Safety checks add latency to every agent action. The policy engine evaluates rules. The content scanner inspects text. The audit system writes receipts. In well-configured systems, this overhead is under 10 milliseconds. In poorly configured systems, it can exceed 500 milliseconds. This guide covers the most effective optimizations.
Instrument your safety pipeline to measure the time spent in each component:
Focus optimization efforts on the component consuming the most time.
Reduce rule count. Each rule is evaluated sequentially until a match is found. Fewer rules mean faster evaluation. Consolidate rules that share the same action but differ only in tool name.
Order rules by frequency. Place rules that match the most common tool calls at the top. The engine stops evaluating after the first match, so frequently matched rules should be checked first.
Simplify regex patterns. Complex regex with backtracking can be slow on long inputs. Use anchored patterns (^SELECT instead of .*SELECT) and avoid nested quantifiers.
Scan selectively. Not every action needs content scanning. Read-only operations on internal databases produce predictable outputs that do not need PII scanning. Configure scanning rules to skip known-safe tool calls.
Tune detection rules. Disable detection rules that are not relevant to your use case. A code assistant does not need the medical PII detector.
Set input size limits. Scanning very large text inputs is expensive. Set maximum input sizes for scanning and handle oversized inputs with a separate policy rule.

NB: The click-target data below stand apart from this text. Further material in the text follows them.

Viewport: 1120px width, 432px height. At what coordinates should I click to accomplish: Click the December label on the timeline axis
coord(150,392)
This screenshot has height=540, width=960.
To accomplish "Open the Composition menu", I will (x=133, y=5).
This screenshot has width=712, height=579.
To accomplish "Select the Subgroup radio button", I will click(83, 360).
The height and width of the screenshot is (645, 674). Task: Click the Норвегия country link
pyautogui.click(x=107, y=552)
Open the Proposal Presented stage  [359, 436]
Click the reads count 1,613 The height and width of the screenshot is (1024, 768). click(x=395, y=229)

Batch writes. If your deployment processes many actions per second, batch audit receipt writes to PostgreSQL instead of writing each one individually. Use a small buffer (50 to 100ms) to group writes.
Async when acceptable. If your compliance requirements allow it, write audit receipts asynchronously. The action proceeds immediately while the receipt is written in the background. This removes audit writing from the critical path but introduces a small window where a receipt might not yet be persisted.
Cache policy evaluation results. If the same tool call with the same parameters is evaluated repeatedly, cache the result. Invalidate the cache when the policy changes.
Monitor performance continuously. Latency can degrade as policies grow, traffic patterns change, and new detection rules are added. Regular performance reviews catch regressions before they affect user experience.